Deutliche Worten fanden die Pfarreiräte auch in dem Arbeitskreis, in dem es um den Umgang mit Konflikten und Spannungen ging: Mangelnde Kommunikation und fehlende Wertschätzung beklagten viele Pfarreiräte. „Ärger gibt es nicht nur zwischen Hauptamtlichen und Ehrenamtlichen. Auch das Seelsorgeteam und die Ehrenamtlichen untereinander sind sich oft nicht grün“, war die Erfahrung einer Teilnehmerin. Wie mit Konflikten, besonders in der Gremienarbeit, umgegangen werden kann, darüber informierten die Expertinnen aus den katholischen Lebensberatungsstellen, Andrea Stachon-Groth und Monika Holtkamp.

 

Genn: Tag der Pfarreiräte ist Ermutigung für meine Arbeit

 

Den ganzen Tag über hatten die Pfarreiräte an einem „Servicepoint“ eine Anlaufstelle für Fragen und Anregungen zu unterschiedlichen Themen.

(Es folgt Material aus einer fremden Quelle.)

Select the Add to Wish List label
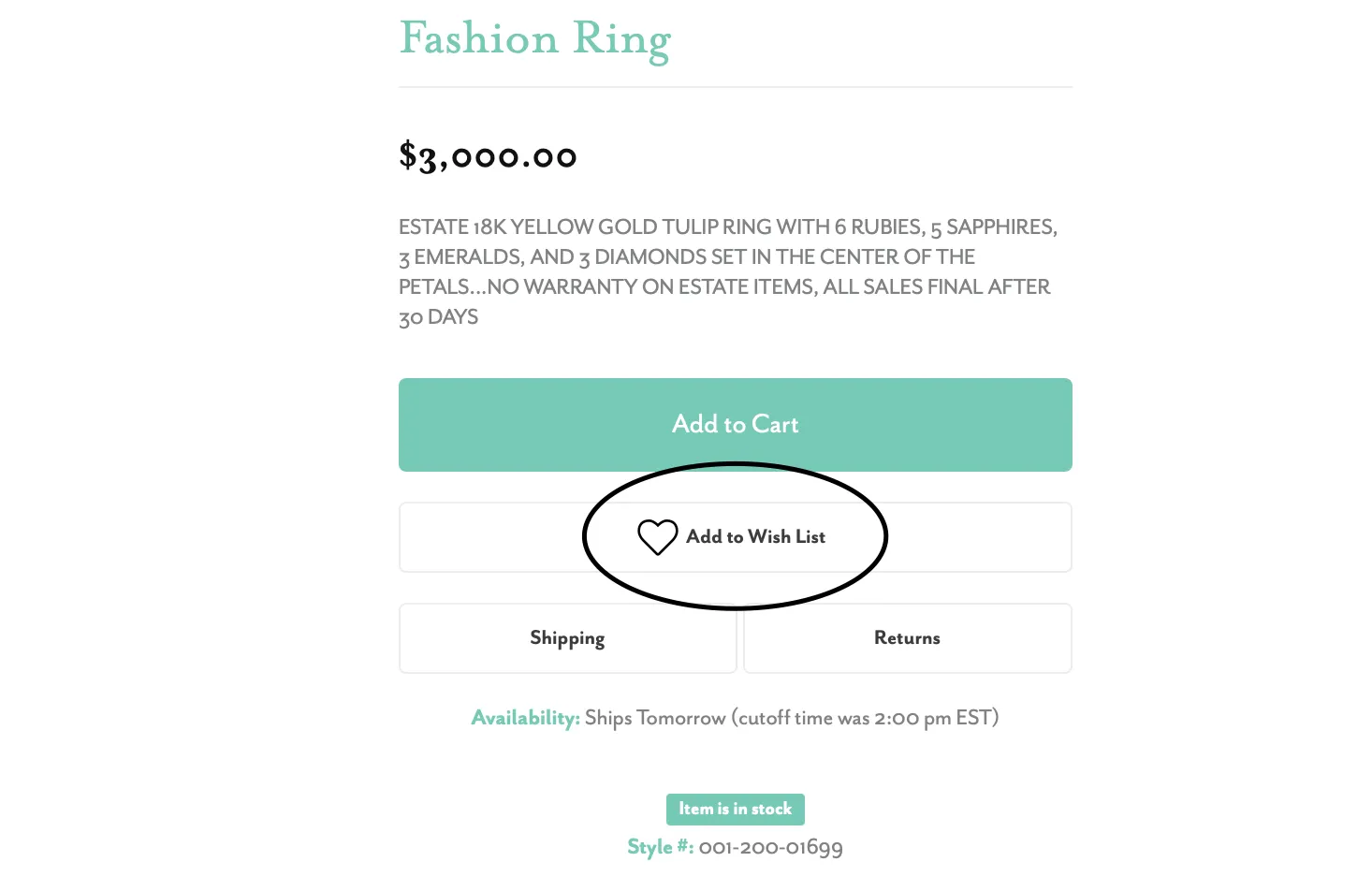 pos(755,536)
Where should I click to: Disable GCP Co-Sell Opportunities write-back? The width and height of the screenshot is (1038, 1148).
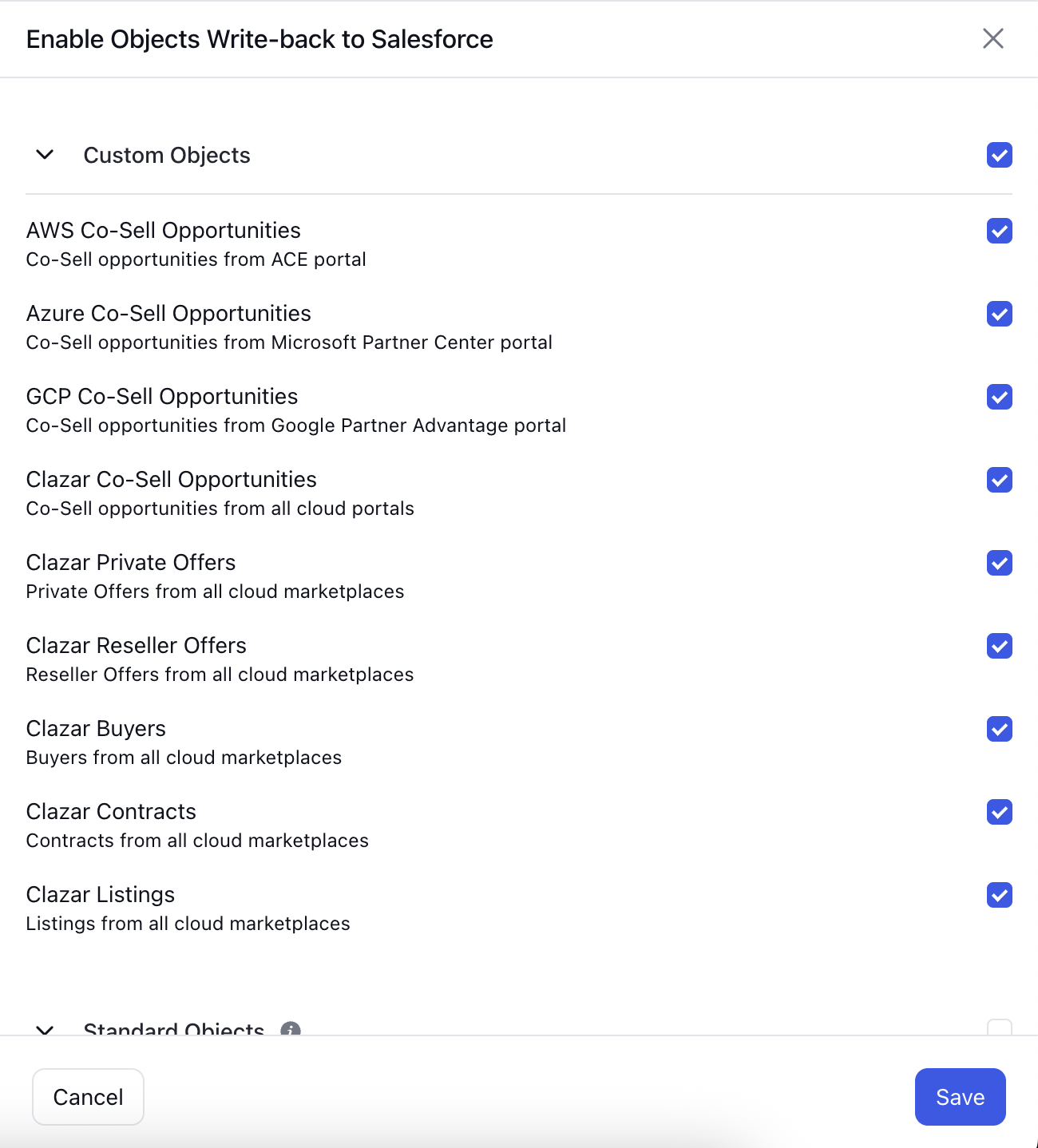tap(1000, 397)
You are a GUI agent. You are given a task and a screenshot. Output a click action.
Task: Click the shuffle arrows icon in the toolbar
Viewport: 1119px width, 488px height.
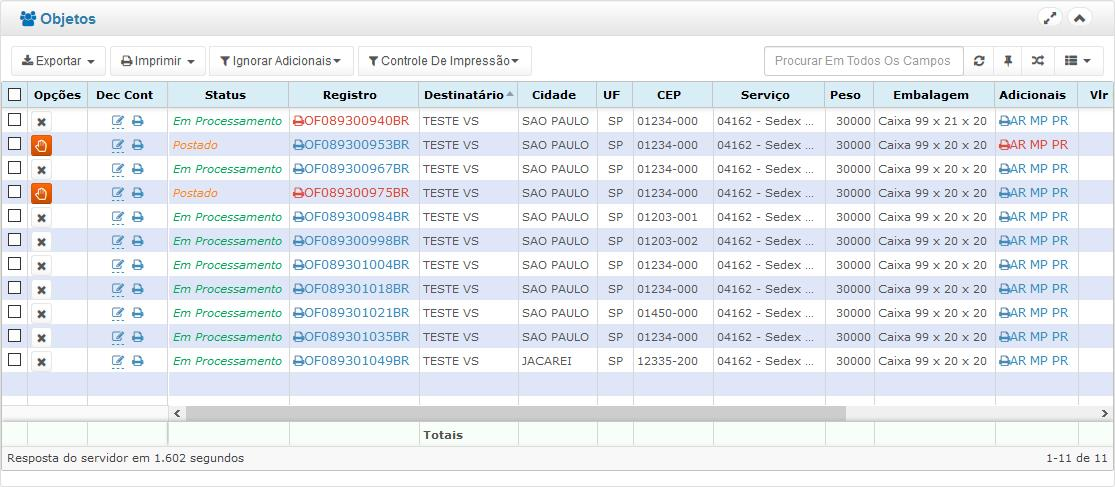pos(1038,61)
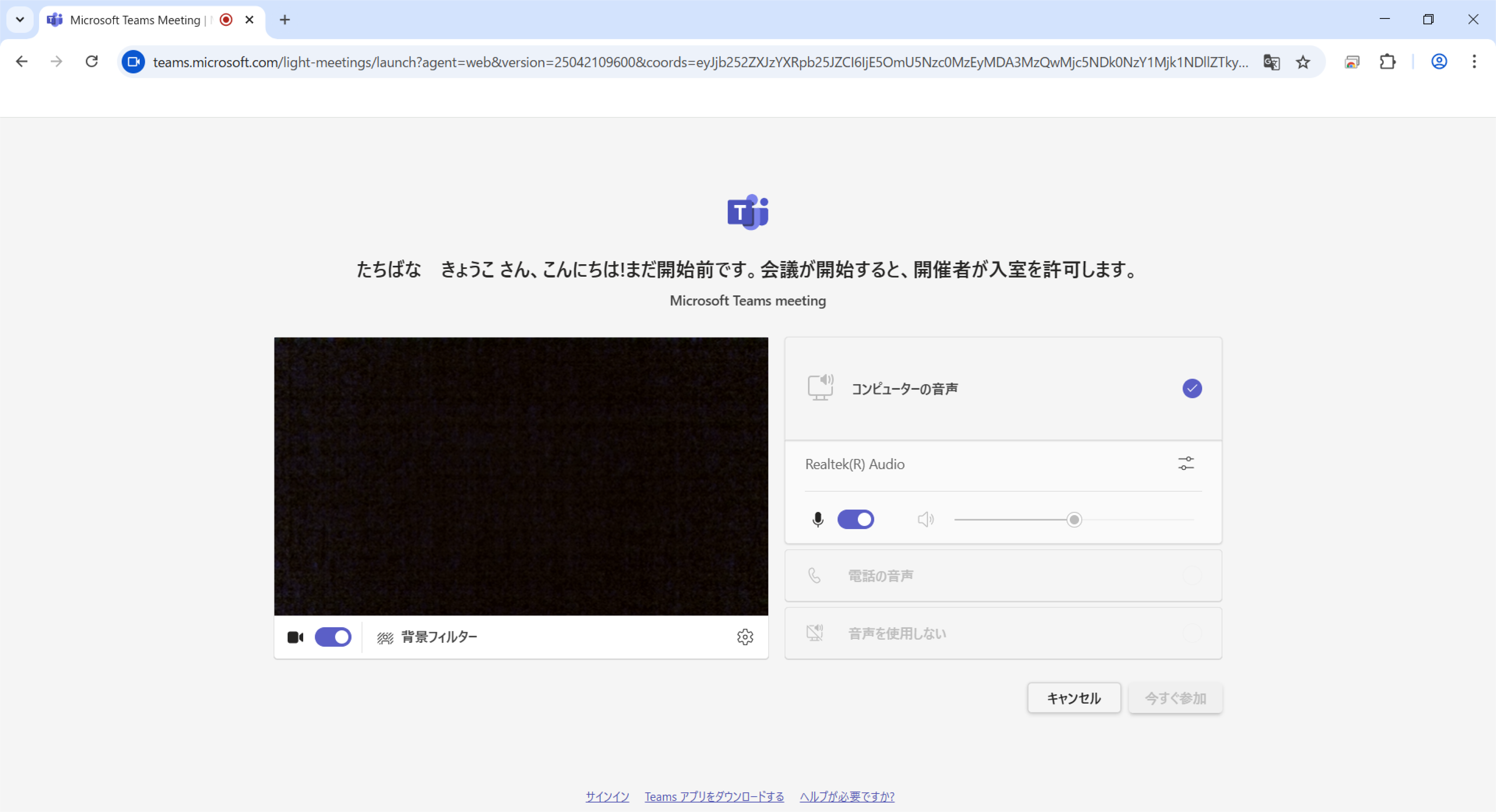Bookmark this page with the star icon
1496x812 pixels.
coord(1303,62)
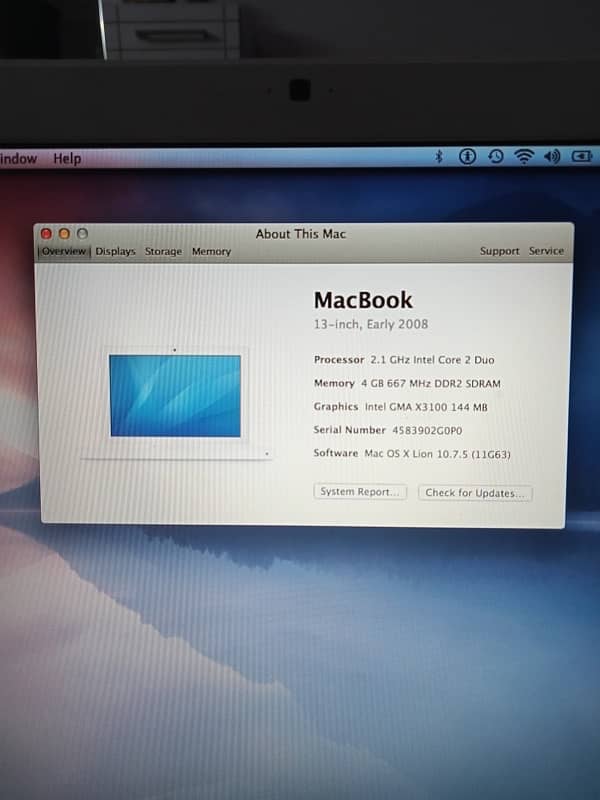Switch to the Displays tab
The height and width of the screenshot is (800, 600).
pos(115,252)
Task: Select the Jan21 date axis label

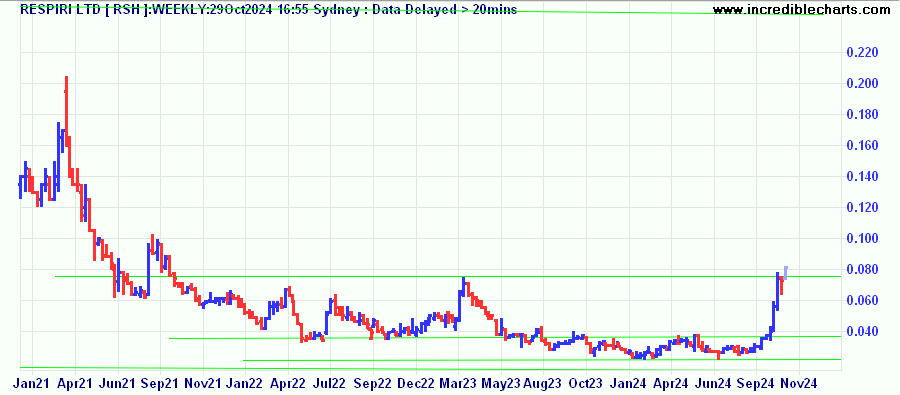Action: pos(32,382)
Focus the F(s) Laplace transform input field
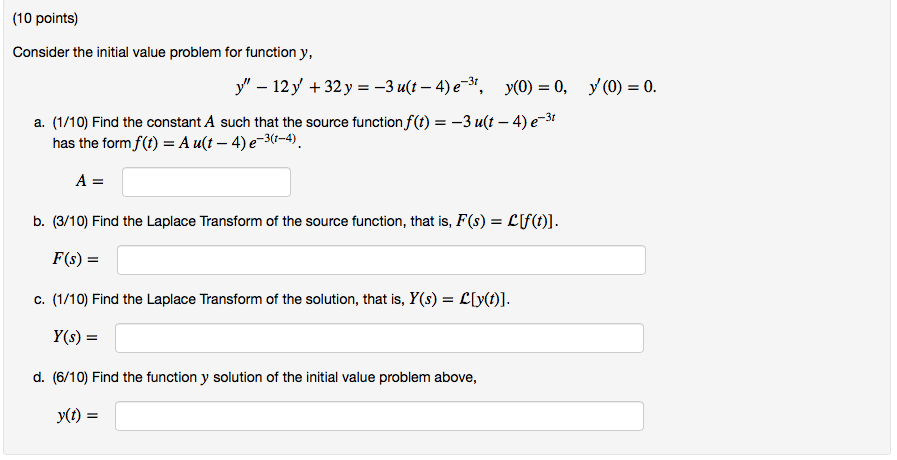The width and height of the screenshot is (897, 460). (x=382, y=260)
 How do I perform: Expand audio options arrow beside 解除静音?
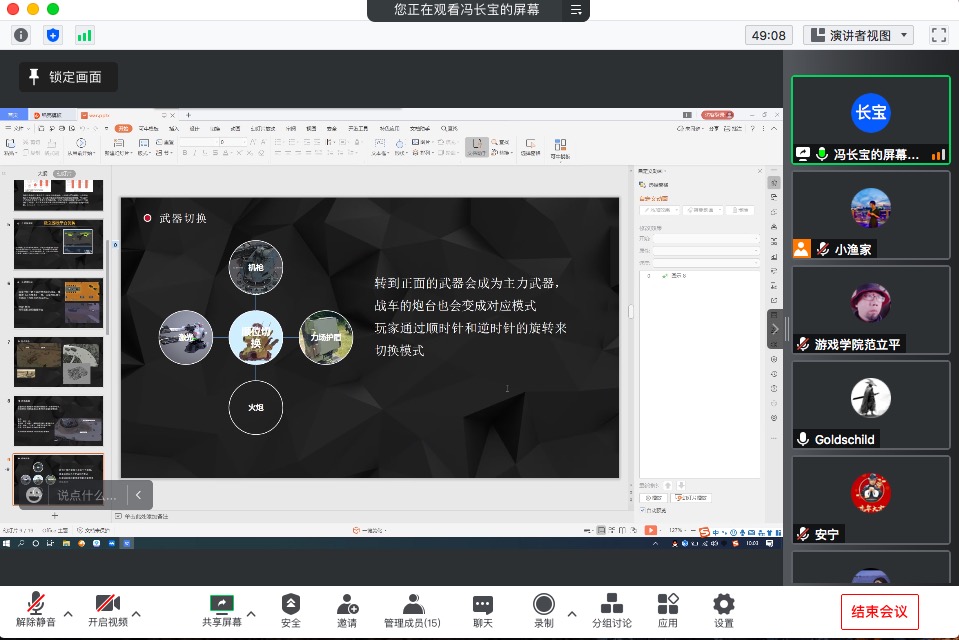pos(68,613)
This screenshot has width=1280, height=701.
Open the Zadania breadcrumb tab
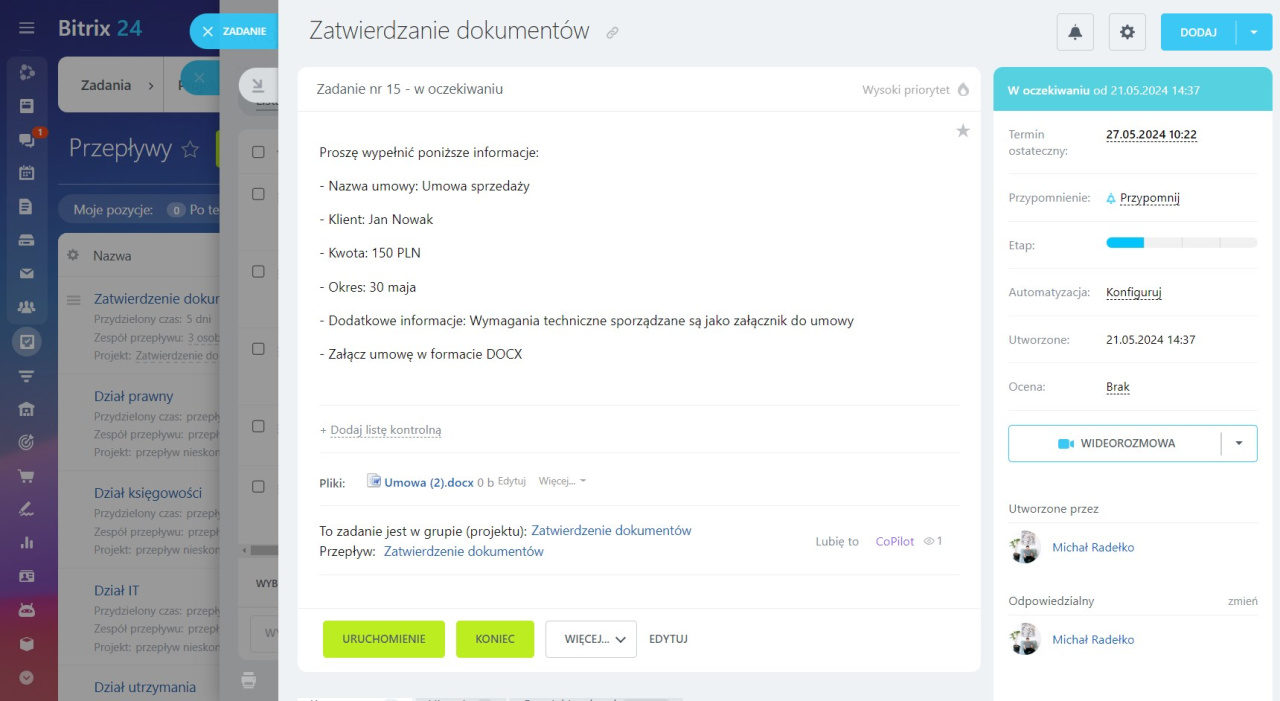pos(107,85)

Den Tag  nutzte auch Bischof Felix Genn, um bei einem Rundgang mit vielen Teilnehmern ins Gespräch zu kommen: „Ich bin stolz darauf, im Bistum so viele engagierte Frauen und Männer zu haben“, sagte er. Es sei nicht selbstverständlich, sich heute für die Kirche zu engagieren und Freizeit zu opfern. „Umso dankbarer bin ich, Frauen und Männer zu treffen, die auch für die Glaubwürdigkeit der Kirche stehen.“ Nicht nur er wolle den Ehrenamtlichen den Rücken stärken. „Ich erfahre selbst durch den Tag der Pfarreiräte Ermutigung für meine Arbeit“, sagte der Bischof.

Den Tag rhythmisch begleitete die Trommlergruppe „DrumEvents – The Rhythm Experience“ mit einem so genannten „Warmmacher“ zum Auftakt und einem „Rausschmeißer“ zum Ausklang.